A história da indústria pornô é contada pela história de suas crises. Os anos 1980 não foram exceção. Mundialmente, o mercado adulto estava passando pela transição das salas de cinema para uma mídia inovadora: o vídeo e as fitas VHS.

As exibições nos cinemas de rua foram escasseando. Nas décadas seguintes, muitos cinemas fecharam e outros se mantiveram como "cinemões", exibindo apenas pornôs, mantendo uma circulação intensa de garotos de programa, espectadores e clientes ao redor. Tudo junto e misturado.

Foi nessa virada do cinema para o VHS que nasceram as produtoras voltadas 100% para a produção pornô, dessa vez sem maiores pretensões cinematográficas, além de retratar a ficção do sexo. A partir daí, era tudo pornô. Sem eufemismos.

No começo dos anos 1990, surgiram novos CNPJs (ou melhor, CGCs) que se dedicavam à produção nacional de pornô: a Sexxxy (com três "x" mesmo); As Panteras, uma das poucas empresas pornô que ficava no Rio; Privat; Introduction; Explícita; Buttman e, claro, a Brasileirinhas.

Grande parte era conduzida por famílias inteiras que de alguma forma tinham relação com empresas de distribuição de filmes no país.

Alguns elementos do cinema de sexo explícito dos anos 1980 seguiram fortes: grande parte das gravações eram feitas em sítios ou casas de praia e muitas faziam filmes de zoofilia (a maioria com cavalos ou cachorros) para conquistar os públicos nacional e internacional.
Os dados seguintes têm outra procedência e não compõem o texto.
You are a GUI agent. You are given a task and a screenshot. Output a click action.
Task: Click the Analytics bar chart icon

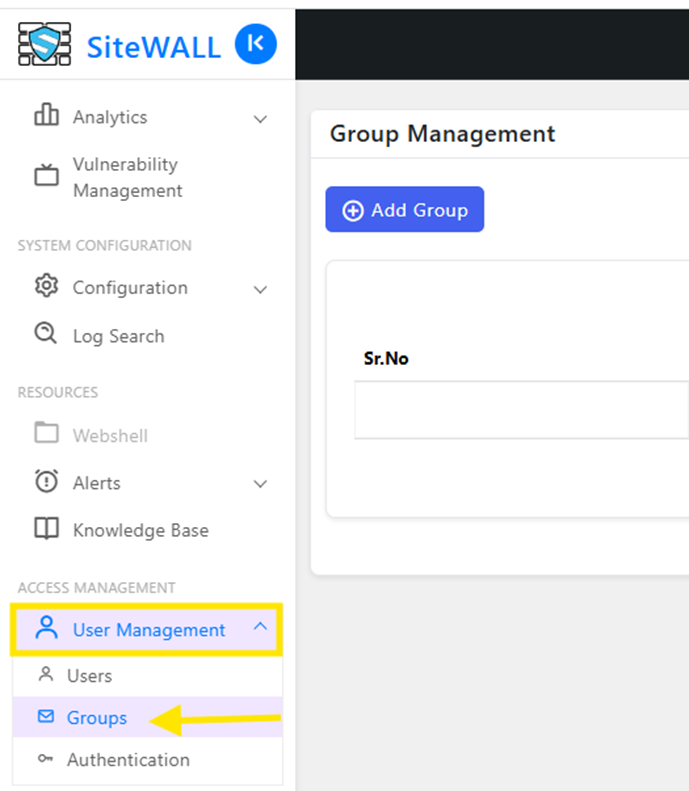coord(46,115)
Quarenta anos após sua criação, a Galápagos de Juan Bajon representa o elo mais forte entre a pornografia e a pornochanchada, inaugurando o que conhecemos hoje como o mercado pornográfico. Não é incomum ler desentendidos tratarem a pornografia e a pornochanchada como a mesma coisa, mas a resistência histórica dos cineastas da Boca do Lixo de abraçar a pornografia prova que a linha tênue que separa o explícito do erótico é muito mais forte do que se imagina.